Vous rendez hommage, près de 60 ans après, aux soldats Antillais tombés ou revenus mutilés des champs de bataille algériens. Avez-vous tenté d'exerciser les mémoires encore hantées ?

Au contraire, la guerre d'Algérie n'est pas du tout présente dans l'imaginaire antillais. Elle se réduit à l'épopée de Frantz Fanon et à d'autres qui avaient rejoint le Front de libération nationale (FLN) à l'époque comme les Guadeloupéens Sony Rupaire et Roland Thésauros ou les Martiniquais Daniel Boukman et Guy Cabort-Masson. Loin donc de vouloir exorciser ce passé, j'ai cherché à lui redonner vie, à le faire émerger des cendres de l'histoire.

Qu'est-ce qui a motivé votre choix de destins de soldats aussi différents pour les plonger ensemble dans cette guerre ?

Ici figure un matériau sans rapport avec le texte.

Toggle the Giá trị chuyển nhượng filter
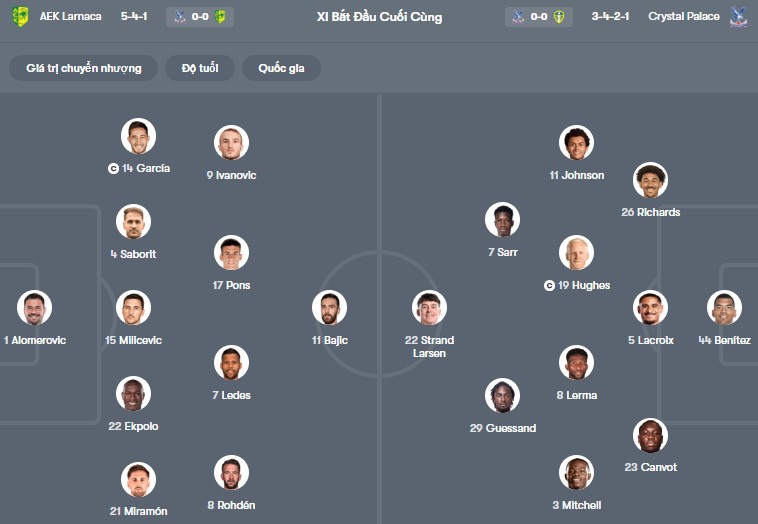The image size is (758, 524). tap(84, 68)
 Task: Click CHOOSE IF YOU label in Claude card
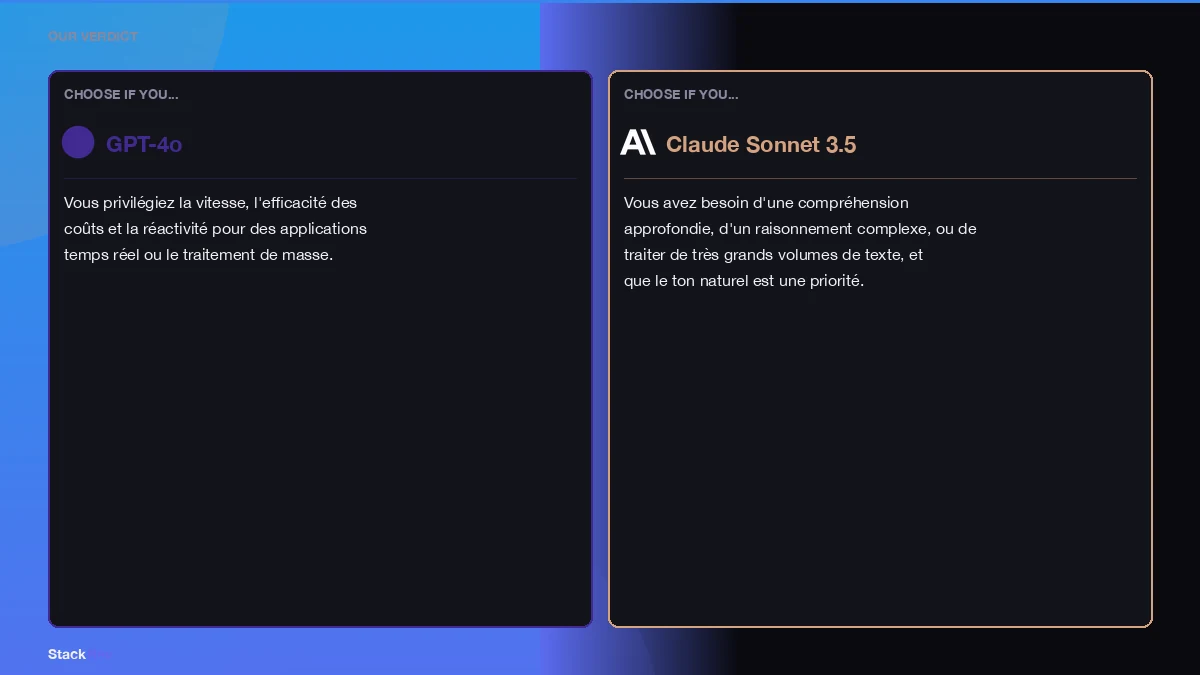pos(681,94)
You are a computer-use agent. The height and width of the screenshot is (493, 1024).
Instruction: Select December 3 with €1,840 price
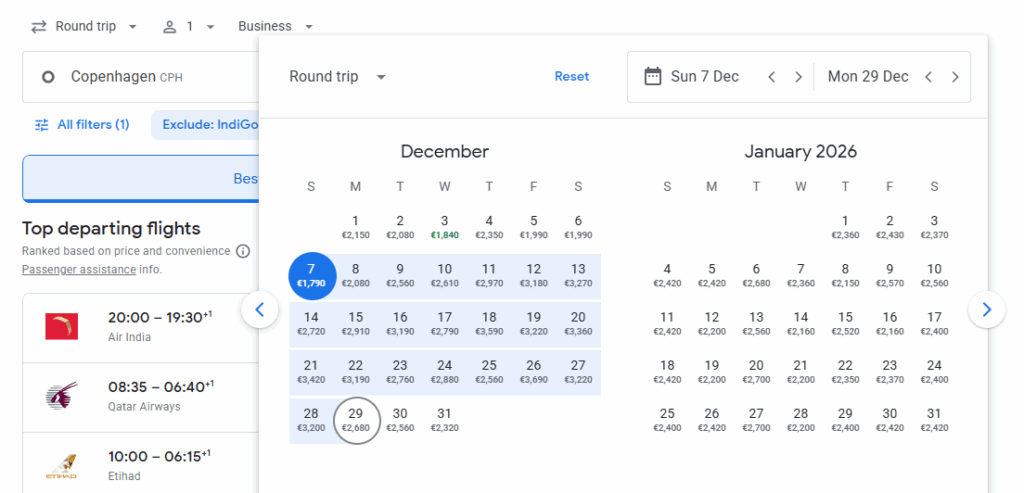(x=444, y=227)
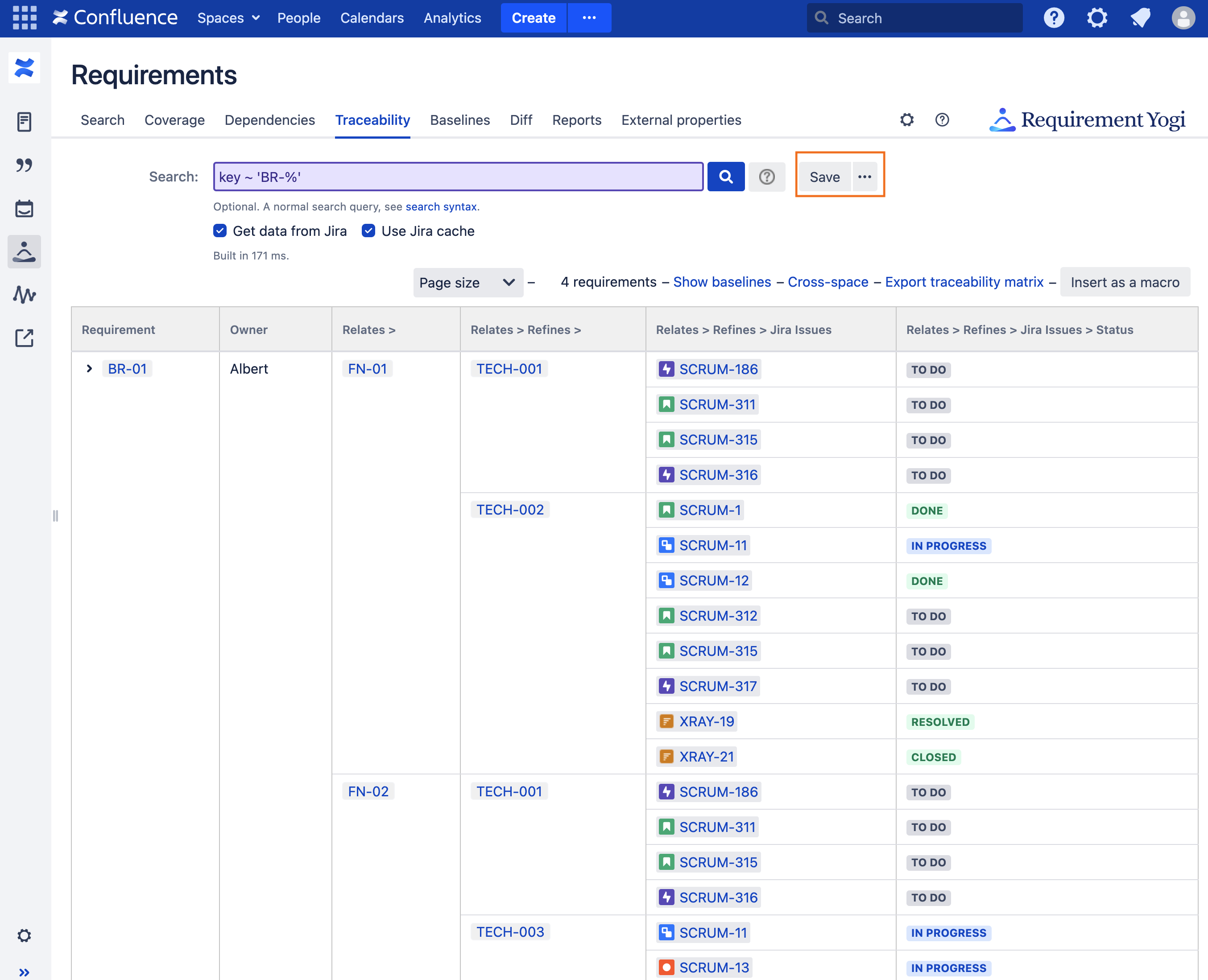
Task: Go to the Coverage tab
Action: 174,120

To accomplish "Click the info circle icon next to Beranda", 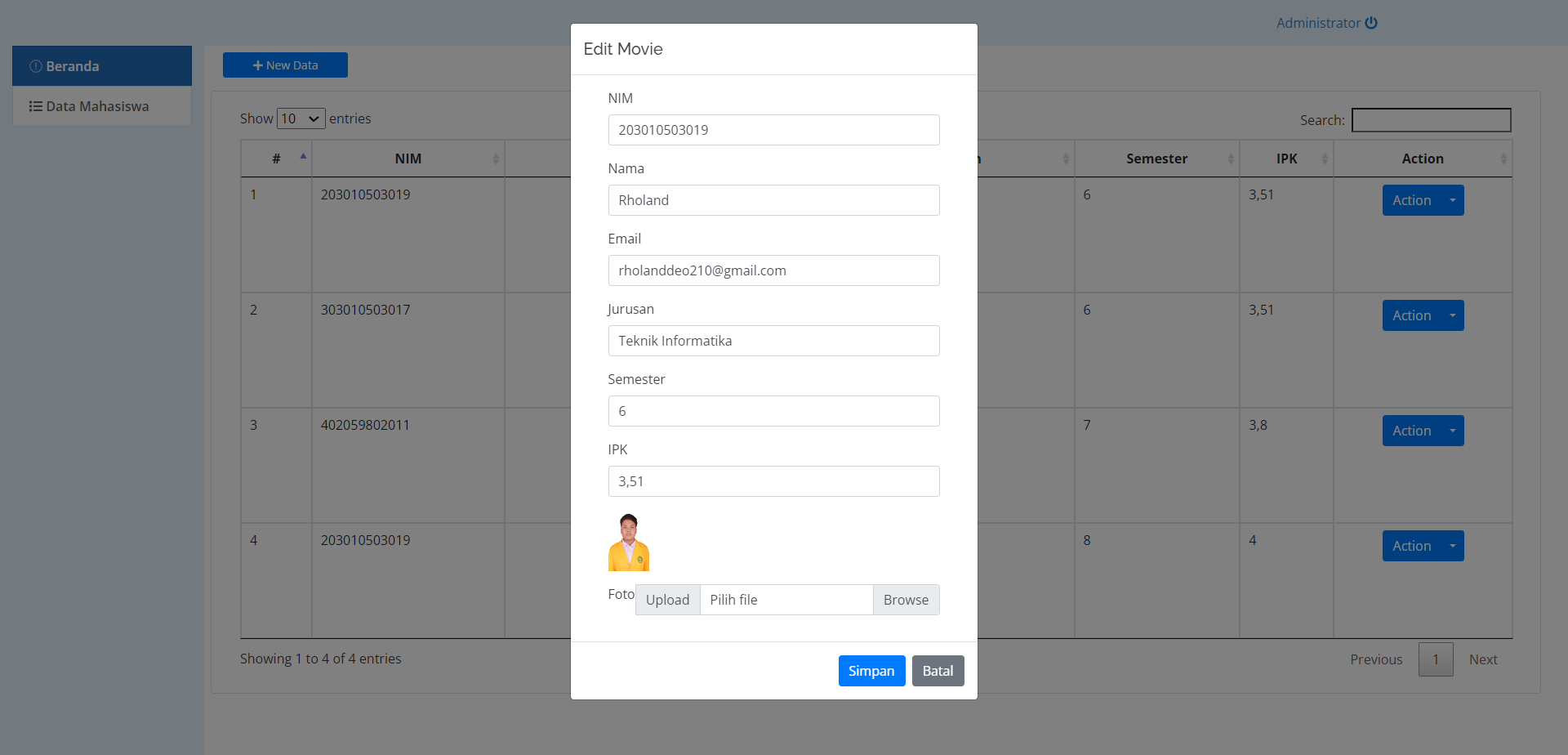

Ce livre est d'abord un livre d'hommes car les femmes ne vont pas à la guerre, sauf comme infirmières. Mes trois personnages, masculins donc, proviennent de milieux sociaux assez différents : l'un du fin fond de la Martinique rurale, le Morne-des-Esses, hameau de la commune de Sainte-Marie, le second d'une famille mulâtre et bourgeoise de Fort-de-France et le troisième d'une famille mixte, mi-populaire mi-bourgeoise. Cela correspond au profil sociologique des soldats antillais pendant cette guerre d'Algérie au cours de laquelle seuls les étudiants en médecine étaient dispensés du service militaire. D'origine sociale différente, mes personnages n'ont forcément pas vécu le conflit algérien de la même manière.

Vos mots sont forts et percutants. Quelle réaction souhaitez-vous provoquer chez le lecteur ?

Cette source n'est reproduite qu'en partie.